About this exercise
Repeat the whole listing, keeping every word and every line intact.

Raw data
━━━━━━━━━━━━━━━━━━━━

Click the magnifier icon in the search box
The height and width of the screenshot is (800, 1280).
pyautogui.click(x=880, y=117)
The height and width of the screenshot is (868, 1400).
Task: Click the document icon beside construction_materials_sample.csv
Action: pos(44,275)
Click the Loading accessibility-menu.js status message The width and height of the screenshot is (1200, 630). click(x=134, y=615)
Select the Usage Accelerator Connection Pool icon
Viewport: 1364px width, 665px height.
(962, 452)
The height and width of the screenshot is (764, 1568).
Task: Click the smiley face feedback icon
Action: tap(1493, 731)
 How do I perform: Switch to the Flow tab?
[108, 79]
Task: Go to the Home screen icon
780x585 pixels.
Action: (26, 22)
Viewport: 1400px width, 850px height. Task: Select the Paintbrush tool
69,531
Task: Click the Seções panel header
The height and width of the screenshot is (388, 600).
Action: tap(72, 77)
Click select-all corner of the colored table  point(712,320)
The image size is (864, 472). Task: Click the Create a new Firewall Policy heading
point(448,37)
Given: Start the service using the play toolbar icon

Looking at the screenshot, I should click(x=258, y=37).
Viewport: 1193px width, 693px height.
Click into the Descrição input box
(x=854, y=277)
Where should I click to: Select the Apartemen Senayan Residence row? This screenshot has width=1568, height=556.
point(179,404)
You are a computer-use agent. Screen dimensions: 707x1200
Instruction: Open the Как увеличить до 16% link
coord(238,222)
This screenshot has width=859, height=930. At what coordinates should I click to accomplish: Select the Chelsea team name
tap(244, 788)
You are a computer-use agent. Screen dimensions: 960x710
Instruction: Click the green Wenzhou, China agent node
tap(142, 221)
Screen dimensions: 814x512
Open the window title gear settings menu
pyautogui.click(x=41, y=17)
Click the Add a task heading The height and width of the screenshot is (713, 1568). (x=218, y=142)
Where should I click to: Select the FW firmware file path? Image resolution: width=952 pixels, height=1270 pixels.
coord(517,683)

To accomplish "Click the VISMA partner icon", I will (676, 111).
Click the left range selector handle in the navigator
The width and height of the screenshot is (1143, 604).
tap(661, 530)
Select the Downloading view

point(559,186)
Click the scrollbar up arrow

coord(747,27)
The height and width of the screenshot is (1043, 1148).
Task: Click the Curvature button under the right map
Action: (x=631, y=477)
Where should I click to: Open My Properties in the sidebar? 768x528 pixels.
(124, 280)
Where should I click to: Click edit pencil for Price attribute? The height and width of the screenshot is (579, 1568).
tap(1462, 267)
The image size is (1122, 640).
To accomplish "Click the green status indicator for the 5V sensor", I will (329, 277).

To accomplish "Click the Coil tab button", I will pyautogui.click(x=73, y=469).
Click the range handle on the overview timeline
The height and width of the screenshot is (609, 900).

━━━━━━━━━━━━━━━━━━━━

Response to the exercise
Click the magnifier icon in the search box
The height and width of the screenshot is (800, 1280).
pyautogui.click(x=880, y=117)
The height and width of the screenshot is (868, 1400).
Task: Click the document icon beside construction_materials_sample.csv
Action: pos(44,275)
Click the Loading accessibility-menu.js status message The width and height of the screenshot is (1200, 630). click(x=134, y=615)
Select the Usage Accelerator Connection Pool icon
Viewport: 1364px width, 665px height.
(962, 452)
The height and width of the screenshot is (764, 1568).
Task: Click the smiley face feedback icon
Action: tap(1493, 731)
 How do I perform: Switch to the Flow tab?
[108, 79]
Task: Go to the Home screen icon
780x585 pixels.
Action: (26, 22)
Viewport: 1400px width, 850px height. Task: Select the Paintbrush tool
69,531
Task: Click the Seções panel header
The height and width of the screenshot is (388, 600).
Action: tap(72, 77)
Click select-all corner of the colored table  point(712,320)
The image size is (864, 472). Task: Click the Create a new Firewall Policy heading
point(448,37)
Given: Start the service using the play toolbar icon

Looking at the screenshot, I should click(x=258, y=37).
Viewport: 1193px width, 693px height.
Click into the Descrição input box
(x=854, y=277)
Where should I click to: Select the Apartemen Senayan Residence row? This screenshot has width=1568, height=556.
point(179,404)
You are a computer-use agent. Screen dimensions: 707x1200
Instruction: Open the Как увеличить до 16% link
coord(238,222)
This screenshot has width=859, height=930. At what coordinates should I click to accomplish: Select the Chelsea team name
tap(244, 788)
You are a computer-use agent. Screen dimensions: 960x710
Instruction: Click the green Wenzhou, China agent node
tap(142, 221)
Screen dimensions: 814x512
Open the window title gear settings menu
pyautogui.click(x=41, y=17)
Click the Add a task heading The height and width of the screenshot is (713, 1568). (x=218, y=142)
Where should I click to: Select the FW firmware file path? Image resolution: width=952 pixels, height=1270 pixels.
coord(517,683)

To accomplish "Click the VISMA partner icon", I will (676, 111).
Click the left range selector handle in the navigator
The width and height of the screenshot is (1143, 604).
tap(661, 530)
Select the Downloading view

point(559,186)
Click the scrollbar up arrow

coord(747,27)
The height and width of the screenshot is (1043, 1148).
Task: Click the Curvature button under the right map
Action: (x=631, y=477)
Where should I click to: Open My Properties in the sidebar? 768x528 pixels.
(124, 280)
Where should I click to: Click edit pencil for Price attribute? The height and width of the screenshot is (579, 1568).
tap(1462, 267)
The image size is (1122, 640).
To accomplish "Click the green status indicator for the 5V sensor", I will (329, 277).

To accomplish "Click the Coil tab button", I will pyautogui.click(x=73, y=469).
Click the range handle on the overview timeline
The height and width of the screenshot is (609, 900).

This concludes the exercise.